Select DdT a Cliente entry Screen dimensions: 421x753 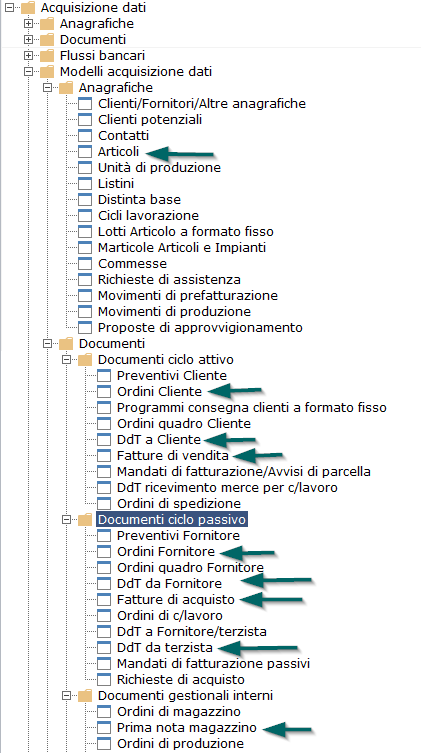point(158,439)
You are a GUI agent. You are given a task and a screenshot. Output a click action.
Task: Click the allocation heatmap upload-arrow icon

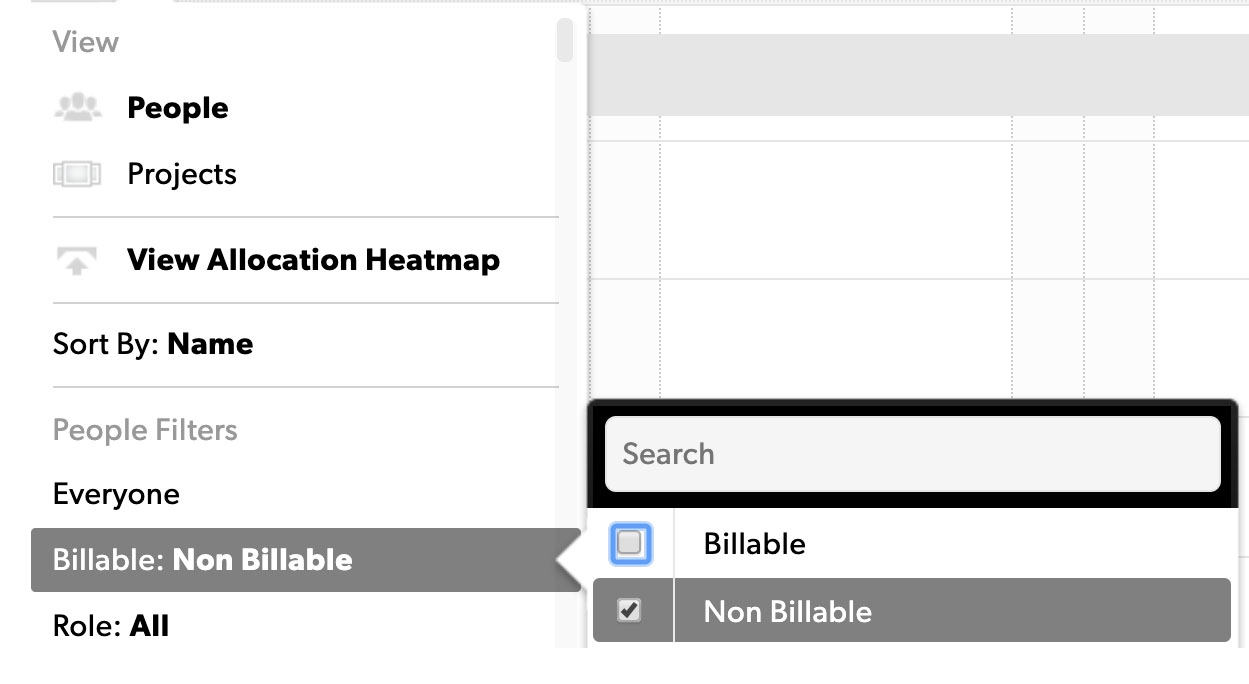77,261
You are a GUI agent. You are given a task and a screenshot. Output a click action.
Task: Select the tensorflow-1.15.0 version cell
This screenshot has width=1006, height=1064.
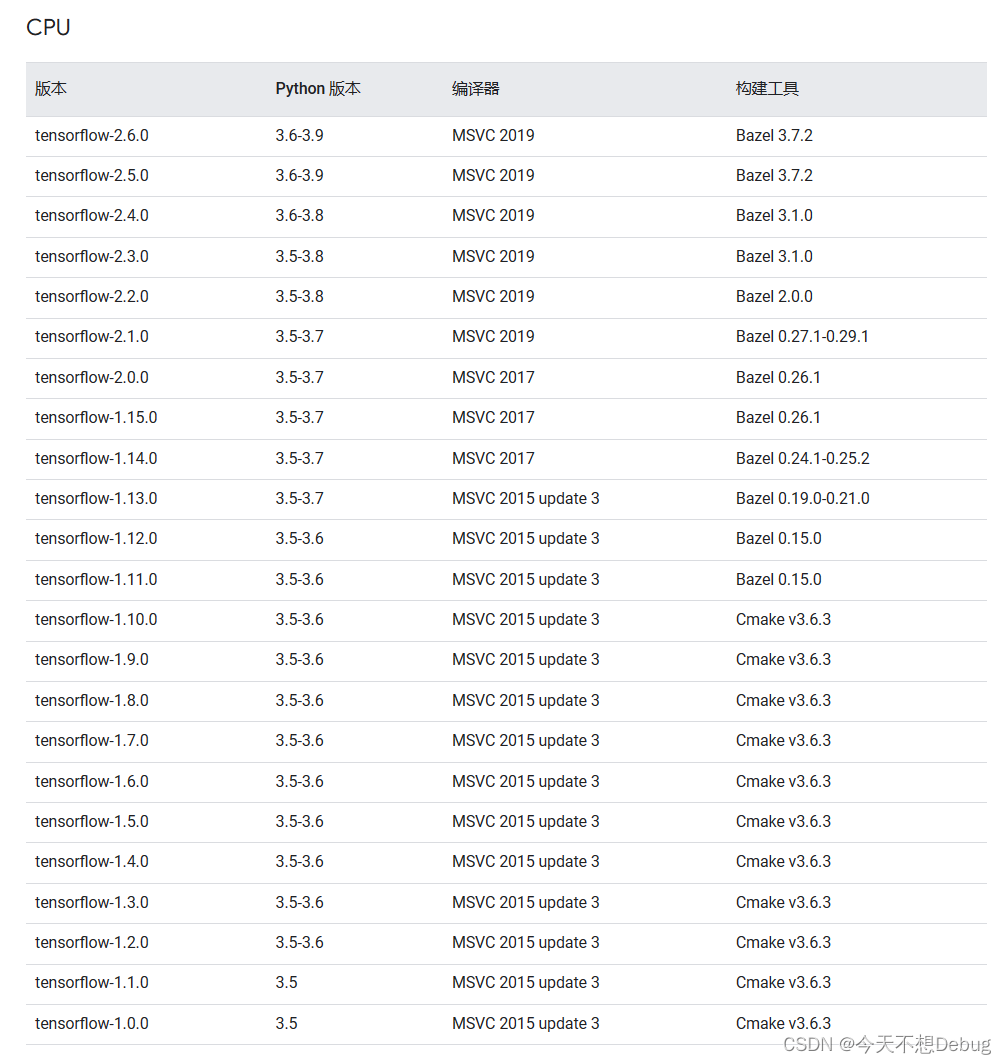[96, 417]
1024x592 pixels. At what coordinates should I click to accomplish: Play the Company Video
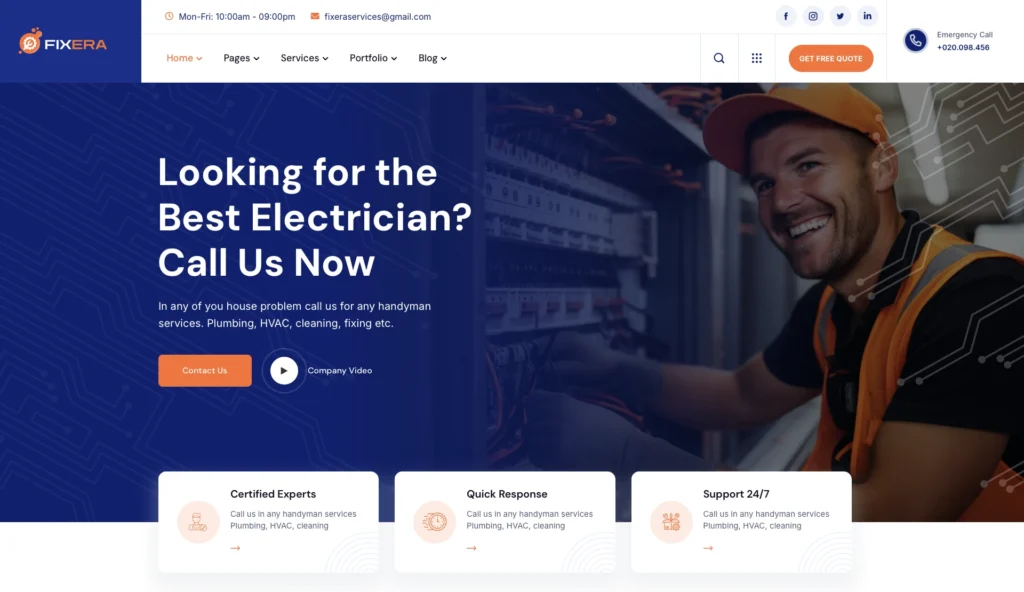tap(284, 370)
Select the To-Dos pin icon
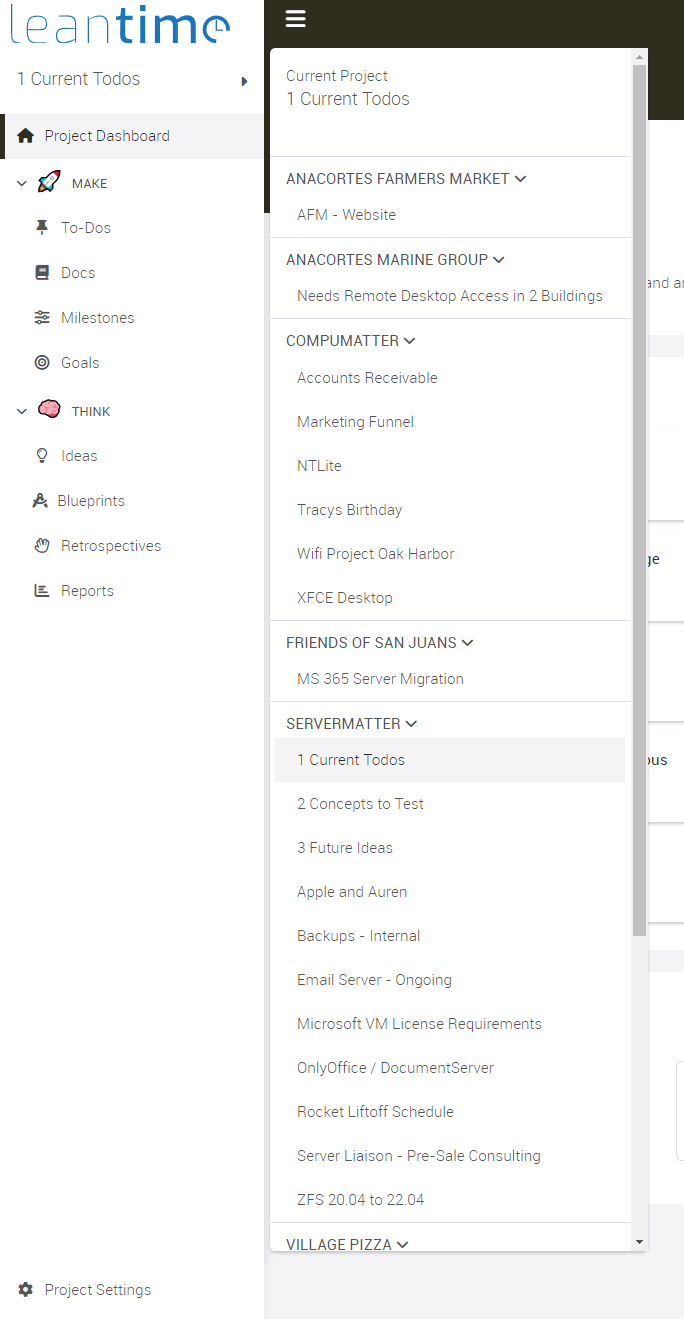Image resolution: width=684 pixels, height=1319 pixels. coord(42,227)
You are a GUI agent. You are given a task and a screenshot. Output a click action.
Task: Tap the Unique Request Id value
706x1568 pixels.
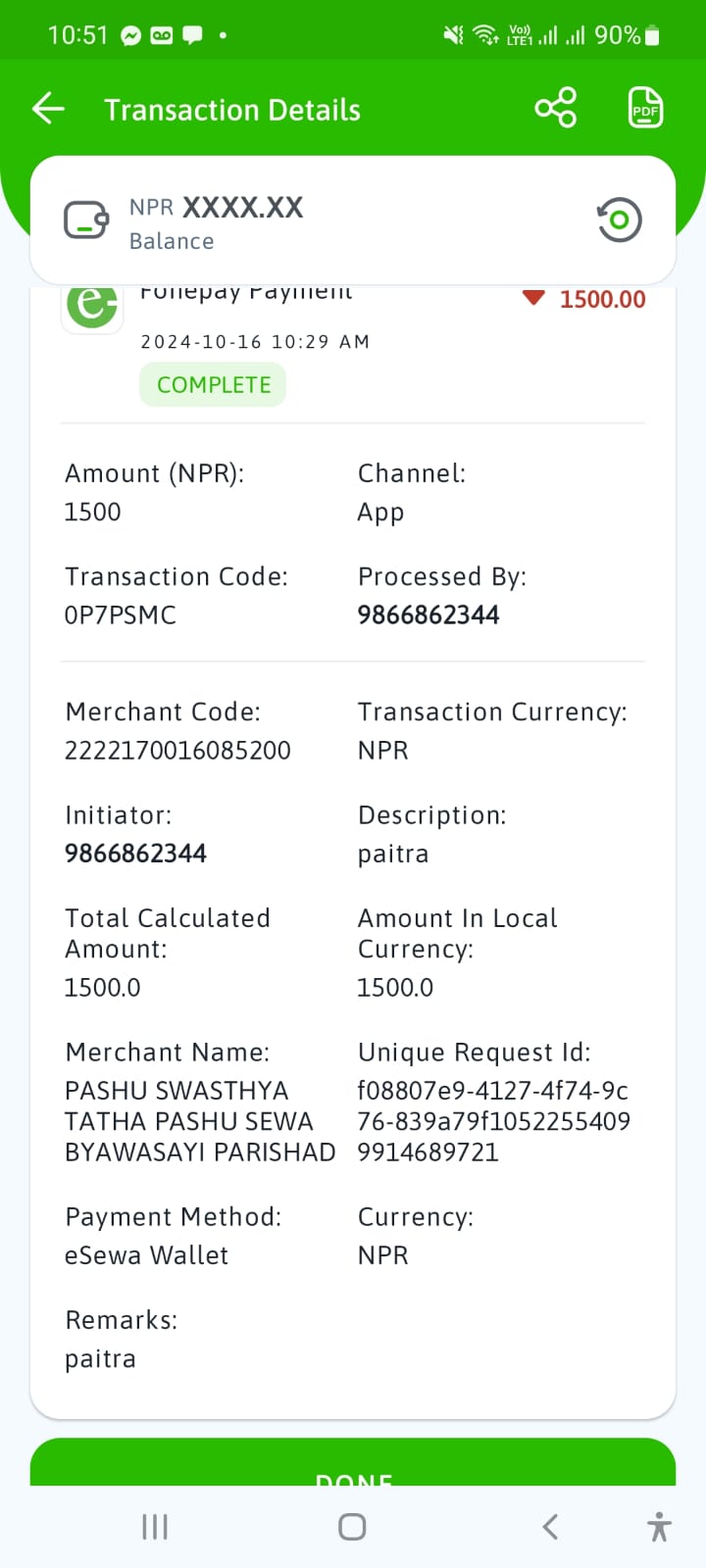(x=494, y=1121)
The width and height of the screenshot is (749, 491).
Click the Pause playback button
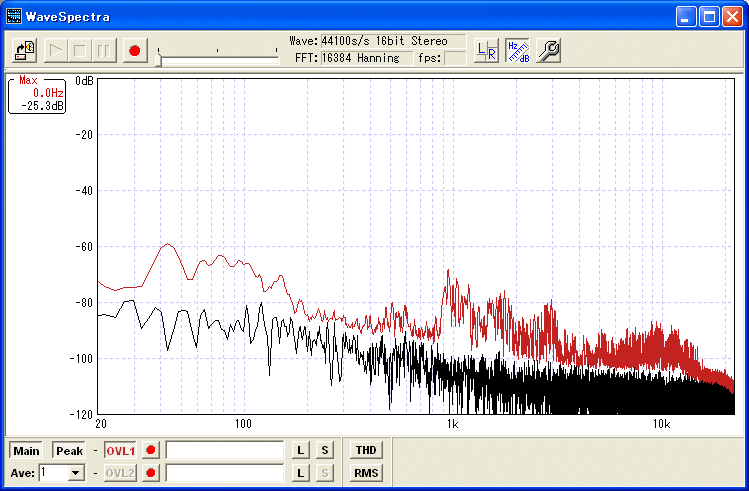pyautogui.click(x=105, y=50)
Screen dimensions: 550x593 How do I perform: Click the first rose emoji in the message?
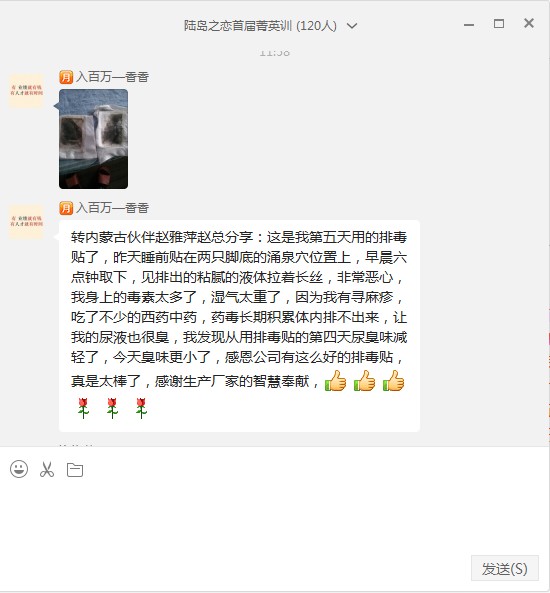83,408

------------------------------------------------------------------------

### WHAT TO DO
An acceptable answer holds exactly the lines from the one with "1024x592 pixels. At" through the end of the entries above, both ends kept, and no pictures at all.

### EXERCISE ANSWER
1024x592 pixels. At what coordinates should I click to accomplish: Play the Company Video
tap(284, 370)
Select the To-Dos pin icon
Image resolution: width=684 pixels, height=1319 pixels. coord(42,227)
You are a GUI agent. You are given a task and a screenshot. Output a click action.
Task: Tap the Unique Request Id value
706x1568 pixels.
(x=494, y=1121)
The width and height of the screenshot is (749, 491).
Click the Pause playback button
pyautogui.click(x=105, y=50)
Screen dimensions: 550x593 How do I perform: Click the first rose emoji in the message?
83,408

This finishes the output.